Nach erfolgter Anzeige druckt der Arbeitgeber einen Sozialausweis für jeden entsandten Arbeitnehmer.
Er enthält einen Code, über den die Verwaltung auf die bei der Anzeige gemachten Angaben zugreift.
Er ist bei einer Kontrolle vorzulegen und soll die Prüfung der Einhaltung der Entsenderegeln vereinfachen.
Seine Funktion ist daher, die Konformität auf der Baustelle unmittelbar prüfbar zu machen, was ihn zum ersten bei einer Kontrolle verlangten Element macht.
Ein Arbeitnehmer ohne Ausweis ist ein sofortiges Signal, behandelt im Beitrag über die Kontrollen auf der Baustelle.

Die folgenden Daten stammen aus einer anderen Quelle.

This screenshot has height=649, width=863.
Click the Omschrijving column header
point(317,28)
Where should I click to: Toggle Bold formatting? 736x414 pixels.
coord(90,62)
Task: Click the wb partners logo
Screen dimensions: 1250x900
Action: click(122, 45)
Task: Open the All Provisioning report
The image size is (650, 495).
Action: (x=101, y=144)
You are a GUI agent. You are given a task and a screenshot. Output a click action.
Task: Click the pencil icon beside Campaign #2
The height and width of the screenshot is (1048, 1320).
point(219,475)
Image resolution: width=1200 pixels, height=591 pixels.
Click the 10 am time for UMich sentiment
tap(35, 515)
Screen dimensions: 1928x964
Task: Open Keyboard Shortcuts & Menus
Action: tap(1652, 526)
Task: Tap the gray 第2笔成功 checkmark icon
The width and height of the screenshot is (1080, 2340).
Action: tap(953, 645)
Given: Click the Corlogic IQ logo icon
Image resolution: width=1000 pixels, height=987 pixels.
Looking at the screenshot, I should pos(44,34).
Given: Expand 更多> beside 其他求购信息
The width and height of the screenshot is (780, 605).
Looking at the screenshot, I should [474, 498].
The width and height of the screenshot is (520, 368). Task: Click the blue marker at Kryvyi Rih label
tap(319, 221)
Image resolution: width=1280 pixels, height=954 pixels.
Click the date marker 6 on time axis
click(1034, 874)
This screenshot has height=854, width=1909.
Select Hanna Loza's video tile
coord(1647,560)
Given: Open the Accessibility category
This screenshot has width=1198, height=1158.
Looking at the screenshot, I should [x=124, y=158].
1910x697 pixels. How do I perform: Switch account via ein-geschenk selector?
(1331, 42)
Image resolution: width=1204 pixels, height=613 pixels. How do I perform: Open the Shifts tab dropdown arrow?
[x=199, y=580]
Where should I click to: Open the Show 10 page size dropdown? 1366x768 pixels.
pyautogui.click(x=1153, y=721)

Die Pflicht zur Meldung von Änderungen
Eine dauernde, oft vergessene Pflicht.
Jede Änderung ist der Verwaltung über denselben Kanal zu melden, insbesondere der Wechsel der Kontaktperson, des Aufbewahrungsorts der Unterlagen oder der Unterbringung.
Die Anzeige ist daher kein einmaliger Akt, sondern die Eröffnung einer Verfolgung, die so lange dauert wie die Leistung.
Auf einer langen Baustelle ändern sich mehrere dieser Angaben, und jede erfordert eine Aktualisierung.
Was vor der Anzeige vorzubereiten ist
Vier Elemente, im Vorfeld zusammenzutragen. Sie werden für die Anzeige benötigt.
Die vollständige Identifikation jedes entsandten Arbeitnehmers.
Die tatsächliche Benennung der Kontaktperson, die im Hoheitsgebiet präsent sein muss.
Die Adresse der Aufbewahrung der Unterlagen in Luxemburg.
Die Kontaktdaten des unmittelbaren Nachunternehmens, wenn die Leistung Teil einer Kette ist.
Die zweite Bedingung ist praktisch die einschränkendste, da sie eine tatsächliche Präsenz und keine förmliche Benennung voraussetzt.
Was dies für Fachleute bedeutet
Vier Regeln.
Vor Baubeginn anzeigen, da eine nachträgliche Bereinigung nicht besteht.
Die Angaben zu den Arbeitnehmern im Vorfeld zusammentragen, da die Anzeige namentlich ist.
Den Ausweis als Baustellendokument behandeln, unmittelbar verfügbar.
Die Anzeige bei jeder Änderung aktualisieren, insbesondere der Kontaktperson.
Dieser Beitrag gibt den Stand der Regelung zum Prüfdatum wieder und dient der fachlichen Orientierung. Er stellt keine Rechtsberatung dar.